Tragödie LoveParade 2010: 21 Tote, über 500 Verletzte – auch Menschen aus OWL unter den Toten

Erstellt von teuto-card.de am Montag 26. Juli 2010

Was seit 21 Jahren für friedliches Feiern zu elektronischer Musik stand, das Miteinander im Fordergrund stehend, wird am Samstag des 24. Juli 2010 zur Tragödie. Die LoveParade – die größte Tanzveranstaltung der Welt – verliert ihre Unschuld.

Nach 2007 in Essen, 2008 in Dortmund, fand die LoveParade dieses Jahr zum dritten Mal im Ruhrgebiet statt. Die Stadt Duisburg wollte mit dem Techno Festival einen Höhepunkt der Ruhr 2010 setzen. Die Veranstalter richteten das Festival auf dem alten Güterbahnhof der Stadt aus, was von vorn herein auffiel, es handelt sich um keine wirkliche Parade, sondern um ein abgesperrtes Gelände zwischen Bahngleisen und Autobahn.

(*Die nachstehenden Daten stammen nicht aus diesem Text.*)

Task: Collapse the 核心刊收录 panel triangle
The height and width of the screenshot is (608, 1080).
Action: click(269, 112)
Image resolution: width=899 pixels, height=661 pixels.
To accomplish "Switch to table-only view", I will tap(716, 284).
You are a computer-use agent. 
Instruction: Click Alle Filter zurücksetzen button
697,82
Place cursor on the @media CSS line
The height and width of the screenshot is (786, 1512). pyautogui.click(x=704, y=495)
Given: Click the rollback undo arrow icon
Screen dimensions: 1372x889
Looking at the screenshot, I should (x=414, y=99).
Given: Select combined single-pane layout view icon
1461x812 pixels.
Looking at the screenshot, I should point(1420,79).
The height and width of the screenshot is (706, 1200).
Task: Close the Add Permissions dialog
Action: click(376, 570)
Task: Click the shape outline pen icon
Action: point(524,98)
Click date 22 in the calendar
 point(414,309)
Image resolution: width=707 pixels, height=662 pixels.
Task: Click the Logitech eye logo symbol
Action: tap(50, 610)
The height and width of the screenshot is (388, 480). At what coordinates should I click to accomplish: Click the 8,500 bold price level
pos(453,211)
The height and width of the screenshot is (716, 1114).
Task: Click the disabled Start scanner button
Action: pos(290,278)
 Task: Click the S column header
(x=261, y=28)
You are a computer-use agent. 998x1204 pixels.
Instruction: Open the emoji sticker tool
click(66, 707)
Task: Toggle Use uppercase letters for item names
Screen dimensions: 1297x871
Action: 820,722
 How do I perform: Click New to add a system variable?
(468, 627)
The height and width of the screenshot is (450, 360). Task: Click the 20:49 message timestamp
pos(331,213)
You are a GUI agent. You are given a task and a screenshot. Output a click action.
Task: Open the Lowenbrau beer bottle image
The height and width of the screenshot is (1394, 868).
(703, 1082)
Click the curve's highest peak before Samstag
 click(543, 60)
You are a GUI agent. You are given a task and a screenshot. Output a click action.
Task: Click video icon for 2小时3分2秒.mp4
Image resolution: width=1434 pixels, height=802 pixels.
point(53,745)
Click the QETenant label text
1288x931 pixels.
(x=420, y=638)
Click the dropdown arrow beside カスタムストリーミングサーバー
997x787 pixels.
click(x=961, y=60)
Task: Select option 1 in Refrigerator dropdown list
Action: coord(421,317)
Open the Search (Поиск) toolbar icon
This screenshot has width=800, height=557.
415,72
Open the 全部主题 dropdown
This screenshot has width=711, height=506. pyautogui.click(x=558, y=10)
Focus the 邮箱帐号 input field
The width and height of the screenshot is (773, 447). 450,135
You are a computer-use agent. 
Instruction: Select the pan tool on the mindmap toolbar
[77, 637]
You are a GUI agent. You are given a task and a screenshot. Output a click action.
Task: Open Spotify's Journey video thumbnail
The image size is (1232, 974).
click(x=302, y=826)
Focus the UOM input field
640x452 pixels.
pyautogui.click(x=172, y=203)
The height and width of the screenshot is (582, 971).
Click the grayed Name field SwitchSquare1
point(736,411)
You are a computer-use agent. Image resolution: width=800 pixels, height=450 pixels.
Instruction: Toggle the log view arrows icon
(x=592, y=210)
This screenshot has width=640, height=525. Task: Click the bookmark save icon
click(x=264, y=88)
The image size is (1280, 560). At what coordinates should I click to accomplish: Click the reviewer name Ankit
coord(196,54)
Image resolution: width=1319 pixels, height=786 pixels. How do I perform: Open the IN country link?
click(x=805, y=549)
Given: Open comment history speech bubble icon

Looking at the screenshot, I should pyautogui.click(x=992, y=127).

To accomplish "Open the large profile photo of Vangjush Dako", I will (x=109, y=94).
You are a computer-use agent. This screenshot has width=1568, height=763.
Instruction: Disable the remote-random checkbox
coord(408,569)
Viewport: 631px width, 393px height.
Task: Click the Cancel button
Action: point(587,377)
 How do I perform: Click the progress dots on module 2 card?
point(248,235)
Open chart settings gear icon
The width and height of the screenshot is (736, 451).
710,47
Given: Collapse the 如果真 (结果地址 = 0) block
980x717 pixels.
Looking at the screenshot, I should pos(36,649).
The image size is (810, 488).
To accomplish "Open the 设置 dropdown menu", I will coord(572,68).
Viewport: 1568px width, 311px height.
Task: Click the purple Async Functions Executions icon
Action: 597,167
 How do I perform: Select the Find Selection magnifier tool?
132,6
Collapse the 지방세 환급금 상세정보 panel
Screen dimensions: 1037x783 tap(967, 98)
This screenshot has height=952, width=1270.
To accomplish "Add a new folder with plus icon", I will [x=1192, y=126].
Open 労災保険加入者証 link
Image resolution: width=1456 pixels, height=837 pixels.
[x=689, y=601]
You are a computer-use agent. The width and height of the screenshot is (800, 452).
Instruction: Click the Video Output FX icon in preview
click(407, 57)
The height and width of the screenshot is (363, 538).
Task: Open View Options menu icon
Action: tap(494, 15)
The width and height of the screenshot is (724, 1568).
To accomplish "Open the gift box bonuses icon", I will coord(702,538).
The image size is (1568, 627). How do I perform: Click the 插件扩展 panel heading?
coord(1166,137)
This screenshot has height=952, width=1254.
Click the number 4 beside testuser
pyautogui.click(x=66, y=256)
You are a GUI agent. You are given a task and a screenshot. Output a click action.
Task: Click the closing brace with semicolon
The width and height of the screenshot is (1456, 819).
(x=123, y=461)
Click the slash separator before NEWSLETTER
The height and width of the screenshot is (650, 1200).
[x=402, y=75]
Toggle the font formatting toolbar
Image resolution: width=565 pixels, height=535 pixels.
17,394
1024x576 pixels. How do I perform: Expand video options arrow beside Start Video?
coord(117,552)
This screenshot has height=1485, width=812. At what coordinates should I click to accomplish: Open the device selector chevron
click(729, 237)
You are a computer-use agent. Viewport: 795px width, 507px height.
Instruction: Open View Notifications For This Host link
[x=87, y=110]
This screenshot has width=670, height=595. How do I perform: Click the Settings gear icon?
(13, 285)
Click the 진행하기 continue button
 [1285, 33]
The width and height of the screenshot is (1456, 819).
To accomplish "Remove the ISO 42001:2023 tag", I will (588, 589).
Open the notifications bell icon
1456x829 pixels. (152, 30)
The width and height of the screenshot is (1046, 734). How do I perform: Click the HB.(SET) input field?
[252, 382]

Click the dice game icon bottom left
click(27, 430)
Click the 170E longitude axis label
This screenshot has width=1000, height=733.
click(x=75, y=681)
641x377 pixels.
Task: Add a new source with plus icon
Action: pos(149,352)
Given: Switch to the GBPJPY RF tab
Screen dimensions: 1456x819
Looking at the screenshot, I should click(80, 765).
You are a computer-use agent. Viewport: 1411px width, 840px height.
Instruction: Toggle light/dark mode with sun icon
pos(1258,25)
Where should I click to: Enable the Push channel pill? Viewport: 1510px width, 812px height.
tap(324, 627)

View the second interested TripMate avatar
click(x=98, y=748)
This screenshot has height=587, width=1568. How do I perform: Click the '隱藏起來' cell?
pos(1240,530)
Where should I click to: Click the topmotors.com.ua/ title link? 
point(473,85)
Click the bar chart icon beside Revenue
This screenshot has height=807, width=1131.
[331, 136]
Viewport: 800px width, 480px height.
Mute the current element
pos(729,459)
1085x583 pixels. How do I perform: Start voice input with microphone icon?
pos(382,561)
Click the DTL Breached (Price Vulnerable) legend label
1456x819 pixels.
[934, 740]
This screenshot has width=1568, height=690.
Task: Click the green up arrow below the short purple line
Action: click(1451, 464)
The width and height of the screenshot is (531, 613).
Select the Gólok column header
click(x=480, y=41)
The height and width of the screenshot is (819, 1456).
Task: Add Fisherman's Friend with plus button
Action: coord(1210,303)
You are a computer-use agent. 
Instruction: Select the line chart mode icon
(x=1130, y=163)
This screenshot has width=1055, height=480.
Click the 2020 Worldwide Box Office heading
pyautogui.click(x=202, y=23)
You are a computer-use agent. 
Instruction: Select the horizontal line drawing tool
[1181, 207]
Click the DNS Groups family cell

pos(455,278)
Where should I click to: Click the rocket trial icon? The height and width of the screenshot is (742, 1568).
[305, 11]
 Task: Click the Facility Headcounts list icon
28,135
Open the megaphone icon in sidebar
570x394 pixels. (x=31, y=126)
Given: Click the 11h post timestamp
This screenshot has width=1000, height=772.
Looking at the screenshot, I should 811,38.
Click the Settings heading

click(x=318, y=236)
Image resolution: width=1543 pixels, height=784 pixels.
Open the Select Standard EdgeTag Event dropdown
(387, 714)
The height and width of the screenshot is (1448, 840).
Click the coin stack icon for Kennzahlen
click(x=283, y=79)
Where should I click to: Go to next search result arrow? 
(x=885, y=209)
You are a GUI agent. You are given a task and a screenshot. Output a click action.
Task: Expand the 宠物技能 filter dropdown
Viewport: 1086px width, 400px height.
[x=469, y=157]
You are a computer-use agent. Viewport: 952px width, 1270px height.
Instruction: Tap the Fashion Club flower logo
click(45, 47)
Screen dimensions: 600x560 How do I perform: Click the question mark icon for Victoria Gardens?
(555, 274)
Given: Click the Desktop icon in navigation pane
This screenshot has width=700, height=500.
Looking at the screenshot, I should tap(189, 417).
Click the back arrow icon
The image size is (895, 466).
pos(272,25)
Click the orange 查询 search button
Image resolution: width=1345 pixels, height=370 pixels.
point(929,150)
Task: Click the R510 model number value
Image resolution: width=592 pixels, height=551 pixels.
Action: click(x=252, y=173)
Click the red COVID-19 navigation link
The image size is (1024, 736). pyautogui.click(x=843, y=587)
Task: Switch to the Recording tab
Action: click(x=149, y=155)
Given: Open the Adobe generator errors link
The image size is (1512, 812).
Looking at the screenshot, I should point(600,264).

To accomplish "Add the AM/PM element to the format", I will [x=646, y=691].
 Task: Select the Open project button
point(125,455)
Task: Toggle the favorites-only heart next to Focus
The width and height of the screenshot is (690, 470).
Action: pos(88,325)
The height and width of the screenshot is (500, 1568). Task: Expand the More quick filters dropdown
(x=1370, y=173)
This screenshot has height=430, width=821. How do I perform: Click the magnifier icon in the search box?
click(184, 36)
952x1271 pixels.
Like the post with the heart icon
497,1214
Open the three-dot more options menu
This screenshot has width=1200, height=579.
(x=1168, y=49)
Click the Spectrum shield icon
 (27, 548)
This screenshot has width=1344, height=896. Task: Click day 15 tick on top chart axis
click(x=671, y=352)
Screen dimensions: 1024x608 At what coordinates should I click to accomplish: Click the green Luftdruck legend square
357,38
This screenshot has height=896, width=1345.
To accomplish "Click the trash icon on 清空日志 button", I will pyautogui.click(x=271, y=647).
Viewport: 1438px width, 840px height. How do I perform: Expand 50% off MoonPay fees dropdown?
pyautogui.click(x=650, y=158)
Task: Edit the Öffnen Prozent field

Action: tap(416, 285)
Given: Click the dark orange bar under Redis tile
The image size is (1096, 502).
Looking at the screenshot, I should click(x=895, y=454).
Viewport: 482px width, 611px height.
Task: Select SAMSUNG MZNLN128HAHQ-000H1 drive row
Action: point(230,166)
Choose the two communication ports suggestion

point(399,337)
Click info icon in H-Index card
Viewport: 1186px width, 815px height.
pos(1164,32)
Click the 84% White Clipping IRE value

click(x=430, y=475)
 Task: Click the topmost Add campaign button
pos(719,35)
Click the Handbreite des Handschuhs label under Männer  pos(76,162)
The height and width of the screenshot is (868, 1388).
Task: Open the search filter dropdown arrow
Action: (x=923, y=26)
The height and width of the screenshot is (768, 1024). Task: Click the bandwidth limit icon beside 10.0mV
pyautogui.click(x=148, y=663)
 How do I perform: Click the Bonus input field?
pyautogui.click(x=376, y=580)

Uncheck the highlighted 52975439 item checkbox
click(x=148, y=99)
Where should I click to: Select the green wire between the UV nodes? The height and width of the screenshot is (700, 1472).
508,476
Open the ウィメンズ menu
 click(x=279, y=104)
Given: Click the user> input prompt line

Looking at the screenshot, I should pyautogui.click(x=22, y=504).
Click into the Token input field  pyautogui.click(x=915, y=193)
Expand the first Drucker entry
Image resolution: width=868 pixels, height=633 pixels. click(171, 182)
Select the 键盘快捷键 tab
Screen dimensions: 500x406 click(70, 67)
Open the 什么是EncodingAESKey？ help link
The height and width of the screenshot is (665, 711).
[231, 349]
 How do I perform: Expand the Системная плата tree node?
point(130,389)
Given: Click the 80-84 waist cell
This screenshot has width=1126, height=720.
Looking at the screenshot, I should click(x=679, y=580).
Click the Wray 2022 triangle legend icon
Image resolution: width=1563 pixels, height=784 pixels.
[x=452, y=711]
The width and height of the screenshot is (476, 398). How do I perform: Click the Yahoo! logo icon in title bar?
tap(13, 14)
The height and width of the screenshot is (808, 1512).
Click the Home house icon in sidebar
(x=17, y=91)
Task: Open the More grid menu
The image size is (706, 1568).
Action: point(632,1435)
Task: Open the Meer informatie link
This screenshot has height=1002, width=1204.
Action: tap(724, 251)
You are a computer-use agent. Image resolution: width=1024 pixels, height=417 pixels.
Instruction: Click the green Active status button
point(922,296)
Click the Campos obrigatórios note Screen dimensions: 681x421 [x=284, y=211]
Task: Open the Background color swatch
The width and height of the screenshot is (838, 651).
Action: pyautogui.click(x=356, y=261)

Einige LoveParade Veteranen, die auch noch die Parade aus Berliner Tagen kennen zweifeln verhalten, keiner denkt aber wohl, was wenig später passieren wird. Im einzigen Zu- und Ausgang des Geländes müssen alle Besucher durch einen Tunnel, im Übergang zum Gelände kommt es zur Katastrophe: Zu viele Menschen, Stau, Gedränge, Panik. Menschen wollen über eine schmale Treppe flüchten, klettern Masten hoch, einige stürzen ab, werden zu Tode getrampelt, zerquetscht, ersticken.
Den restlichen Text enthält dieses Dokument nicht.